Data Protection and Password Security Update: LinkedIn
On June 7, LinkedIn disclosed that “some LinkedIn member passwords were compromised.” Per LinkedIn disclosures on their blog http://blog.linkedin.com/2012/06/07/taking-steps-to-protect-our-members/ ”LinkedIn learned that approximately 6.5 million hashed LinkedIn passwords were posted on a hacker site. Most of the passwords on the list appear to remain hashed and hard to decode, but unfortunately a small subset of the hashed passwords was decoded and published.” They continued, “no email logins associated with the passwords have been published, nor have we received any verified reports of unauthorized access to any member’s account as a result of this event.”
There are a few important lessons to pass along given the recent data protection disclosure by LinkedIn:
Separate Company from Personal
You or your employees may have a variety of social media accounts. It is a good data protection policy to use separate email and password combinations for personal use versus business use.

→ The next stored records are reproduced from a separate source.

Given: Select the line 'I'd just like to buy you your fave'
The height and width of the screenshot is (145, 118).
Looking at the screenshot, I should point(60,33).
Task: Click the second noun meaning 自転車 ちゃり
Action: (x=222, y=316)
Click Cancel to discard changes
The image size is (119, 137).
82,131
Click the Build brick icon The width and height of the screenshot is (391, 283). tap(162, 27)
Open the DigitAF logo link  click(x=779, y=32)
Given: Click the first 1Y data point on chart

Where possible, use a personal email and password combination to set up and access your Facebook, Twitter and LinkedIn accounts. Discourage employees from using their business credentials on social networks. In the event that an email and password combination is compromised, there is a lower probability that your vital systems will be hacked if your company is not associated with the data leak on a social network.

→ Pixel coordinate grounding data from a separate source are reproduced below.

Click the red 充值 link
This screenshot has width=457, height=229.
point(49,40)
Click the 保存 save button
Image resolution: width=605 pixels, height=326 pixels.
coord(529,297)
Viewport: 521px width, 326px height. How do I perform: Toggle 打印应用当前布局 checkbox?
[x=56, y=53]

Data Protection Can Lower Exposure
When it comes to data protection and backup, the first thoughts are rapid recovery from lost data. These same techniques also apply to hacked data. By having daily backups of your data companies can better pinpoint what data may have been compromised during a security breach. Security disclosure regulation procedures vary by state and country. You may have a requirement to report to local authorities in addition to notifying your customers. If you know “what data” was compromised ,you may be able to minimize “who you need to notify” in the event of a data protection and security breach. Based on their report; LinkedIn was able to quickly identify accounts compromised and notify customers within a day of detecting the security compromise.
Communicate Quickly When Security is Compromised
In addition to physical security, network security, antivirus, antimalware, O/S security patch and remote data backup, it is important to have a protocol for communications in the case of a security breach. Make sure you know who in your organization will communicate and how the communication will take place in the event your sensitive data is compromised. Communication is a key to recovering from an unfortunate password security breach.
Data protection and password security breach is a reality in today’s connected world. It is as important to proactively enforce security policies, as it is to quickly respond and communicate when a breach occurs. Consider having your trusted IT advisor perform a data protection audit to identify any security risks in your data protection plan.